Feel free to post examples, after all, I am here to learn. For now I will address the highlighted text.

"and a good price is always a low price"

You have no idea how low or high a price is at the time of the trade.
Only in hindsite.


Why do you disagree? The later we get into a move, the less profit range there is to capture. Whether a price is low or high is relative to the move/timescale being traded. I believe few examples you post would be a high price, from my perspective.

but it does

Here I was saying that trading isn't as simple as making a random entry in the direction of a trend. Are you suggesting that it doesn't matter and that entries are not important?
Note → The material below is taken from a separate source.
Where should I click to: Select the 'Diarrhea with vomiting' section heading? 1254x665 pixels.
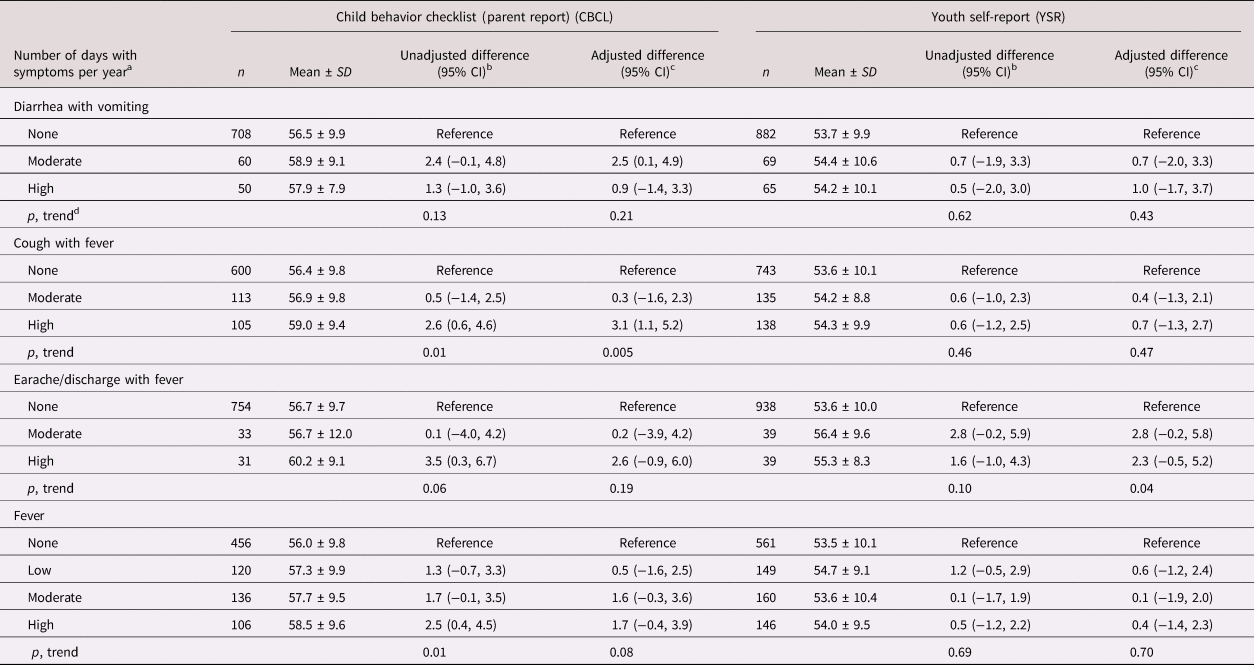(x=76, y=107)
Thats exactly what Im saying.

Edit, tech, I don't care about statements. Your examples don't have to have been real trades.

They will be real.
I have provable trades going back to 2002 ish.
 
OK, back to the thread -

A Traders Ten Commandments

1. Thou shalt cultivate patience and use it diligently.
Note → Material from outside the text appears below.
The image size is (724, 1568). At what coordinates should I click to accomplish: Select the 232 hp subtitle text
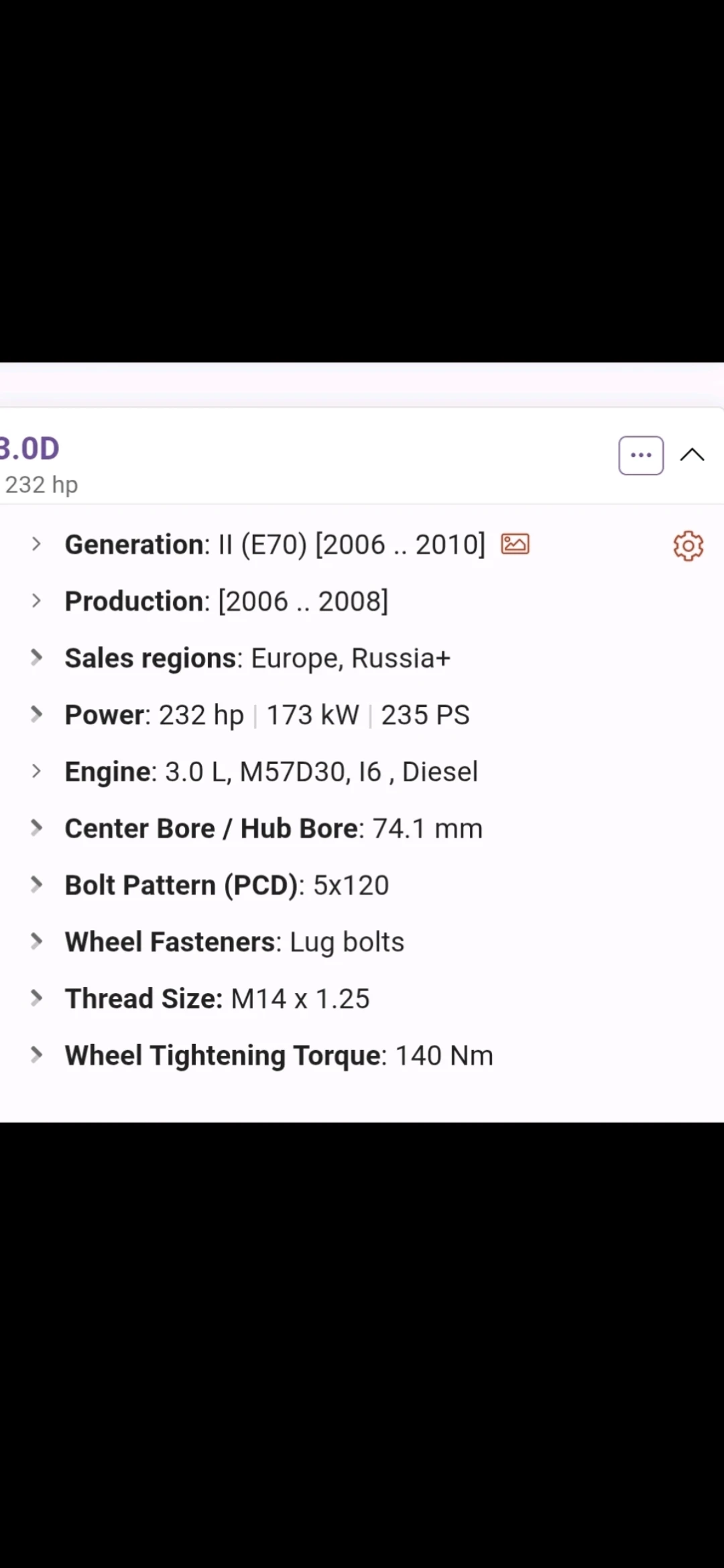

2. Thou shalt cut losses, lest thee lose a lot instead of a little.

3. Thou shalt not be greedy lest thou squander all thy profits.

4. Thou shalt eye all charts as a hawk eyes prey, and determine their meanings.

5. Thou shalt embrace Bull and abhor Bears, unless thou knowest well how to sell short

6. Thou shall never act on tips alone from anyone, including forum participants.

7. Thou shalt know thy security well, in all its aspects.

8. Thou shalt absorb knowledge all the rest of thy days, and apply it meaningfully.

9. Thou shalt not panic, for panic leads to irrational acts.

10. Above all, thou shalt think for thyself

Not sure where this came from originally, but is stuck to the front of my trading plan.

Cheers
 
"buy low sell high" is a cliche that is as ridiculous as "buy high and sell higher". i would argue that the later is a tad more right then the first though.

It may be a cliche, but it is dead on, as that is how a trader secures a profit.

the hypothesis behind buy high and sell higher is that we should only buy in uptrends

Not at all, you just seem to be looking at it as a straight-forward statement rather than as an idea. The order doesn't matter.

we want good entry points compared to a previous position on the chart.

Yes, and my argument is that any good entry we do take is a low price, whether or not we may perceive it as low. You can mark any point on that chart, and it is probably possible that at some timeframe it is in fact a low price. The problem is people look at that chart and see the obvious movement there, rather than considering what may be happening on slower or faster timeframes. Many prices that would appear "high" on the chart would be "low" on a faster chart.
 
The random Walk is not and almost never can be a Stock chart

The Levy Walk is much closer to a Stock chart

Levy walk + memory is most like a stock ( any market ) chart

WHY THE MEAN IS NOT GOLDEN

and why ,TRENDS MATTER very much indeed..

motorway

That looks alot like Geometric Brownian Walk which would suggest stochastic trends/random process
EDIT: motorway, I noticed that GBM can be characterised by Levy
 
the hypothesis behind buy high and sell higher is that we should only buy in uptrends, so as traders we will most probably always miss the the lowest low (the "bottom"). so buy high and sell higher is considered to be more right as we will buy high, in turn to make sure we do not experience losses of capital while waiting for the final low to take place (buying low in the downtrend). we're simply riding the primary wave of the uptrend.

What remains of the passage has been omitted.